Former adult probation officer for Delco sues county over discriminatory termination

By Jon Campisi | Mar 12, 2014

A former adult probation officer in Delaware County has filed a civil suit

over allegations that she was fired from her job of three years because she informed her bosses she would need to take a leave of absence due to her pregnancy.

Alana Porter, who was hired as a probation officer for the county in March 2009, claims she was told she was being terminated in the spring of 2012 due to performance deficiencies but she contends she was actually fired because she needed to take time off to have her baby.

Porter had notified her superiors in March 2011 that she was going to need time off after the delivery of her child.

It was not long after this that a supervisor identified in the complaint as Chris Pawlowski, who is not a party to the litigation, called the plaintiff into a meeting to discuss alleged performance deficiencies, the lawsuit states.

The meeting request was the first time any issues or concerns regarding Porter’s performance had been raised, the complaint states.

Porter claims that during that meeting, she was “unfairly and discriminatorily” reprimanded for cases that had been closed because the records were lost in a building fire in April 2010, after which another supervisor threatened to formally discipline the plaintiff for the loss and closure of the cases.

“The performance issues raised in Pawlowski’s meeting were clearly bogus and pretextual,” reads the complaint, which was filed on March 11 in federal court in Philadelphia by attorneys Yvonne Barnes Montgomery and Kathleen Kirkpatrick, of the Tucker Law Group in Philadelphia.

Porter eventually took pregnancy leave in October 2011, the record shows.

When she returned to work in March 2012, Porter was presented with a packet of alleged performance issues, including printouts of the woman’s Facebook page and a list of issues in 24 of her work cases that had occurred throughout a three-year period, as well as copies of forms and policies used by the department, the lawsuit states.

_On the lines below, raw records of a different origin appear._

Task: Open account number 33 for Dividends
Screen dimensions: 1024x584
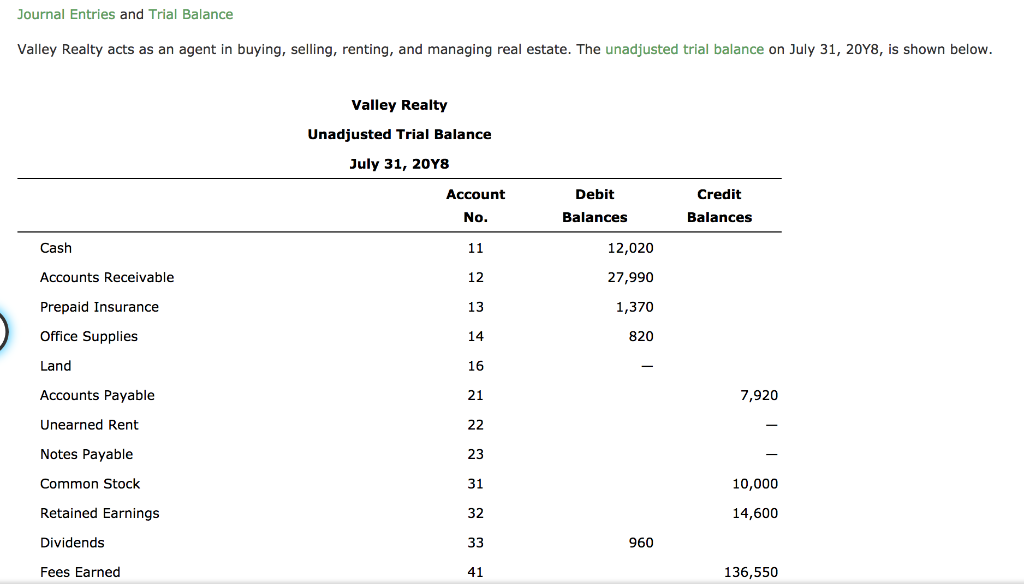Action: [475, 542]
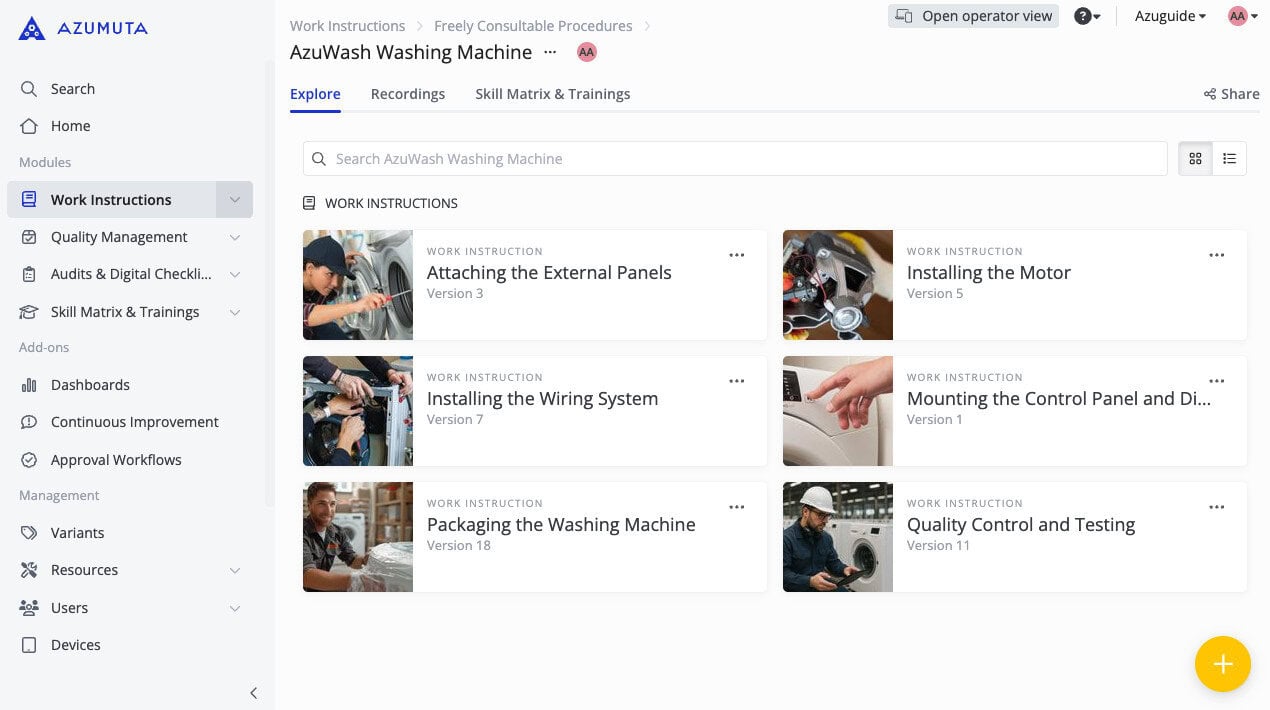Screen dimensions: 1270x710
Task: Open the Continuous Improvement add-on
Action: pyautogui.click(x=134, y=422)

A probation department employee subsequently told Porter he was not surprised that the meeting had been scheduled because Porter’s coworkers had been instructed to review her cases and find any issues or concerns arising from Porter’s leave under the Family and Medical Leave Act, the lawsuit alleges.

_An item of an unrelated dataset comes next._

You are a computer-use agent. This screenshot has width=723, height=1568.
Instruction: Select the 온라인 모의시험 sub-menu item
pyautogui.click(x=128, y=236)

The employee even told Porter that the coworkers had been paid overtime for the hours they spent “scouring” Porter’s files while she was away on leave in an attempt to uncover anything that could be used in an attempt to justify the defendant’s “unlawful termination,” the complaint states.

During the March 13 meeting, supervisors highlighted issues dating back three years, many of which Porter says were minor and involved issues that were out of her control.

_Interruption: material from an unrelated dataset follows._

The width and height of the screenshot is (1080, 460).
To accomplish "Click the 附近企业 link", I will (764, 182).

The supervisors specifically singled out Porter’s Facebook posts, which were apparently in violation of company policy.

Porter was ultimately told she was being terminated for the alleged performance deficiencies discussed during the termination meeting.

“Defendant never questioned, warned, or even notified Plaintiff regarding the alleged performance deficiencies problems prior to Plaintiff’s FMLA requests until the Termination Meeting,” the lawsuit states.

Porter claims that at the end of the meeting, she was given the opportunity to either resign that day, be terminated and initiate a grievance through her union, or be terminated and not initiate a grievance, and the defendant would not contest the plaintiff’s claim for unemployment compensation benefits, according to the complaint.

She opted for the third choice because, as her suit states, she had a newborn baby and no other source of income.

The defendant, however, ended up contesting Porter’s claim for unemployment compensation after all, the suit says.

“Defendant therefore knowingly and intentionally left Plaintiff both without an opportunity to grieve and without unemployment compensation benefits,” the complaint reads.

Porter claims her gender, pregnancy and FMLA requests were “determinative factors” in the county’s decision to terminate her employment.

She alleges to have suffered from embarrassment, emotional distress, mental anguish, humiliation, loss of self-esteem and financial hardship.

The defendant is accused of violating the Family and Medical Leave Act, the Civil Rights Act and the Pennsylvania Human Relations Act.

Porter seeks injunctive relief as well as damages for mental anguish, back and front pay, punitive damages and legal fees.


The federal case number is 2:14-cv-01432-LDD.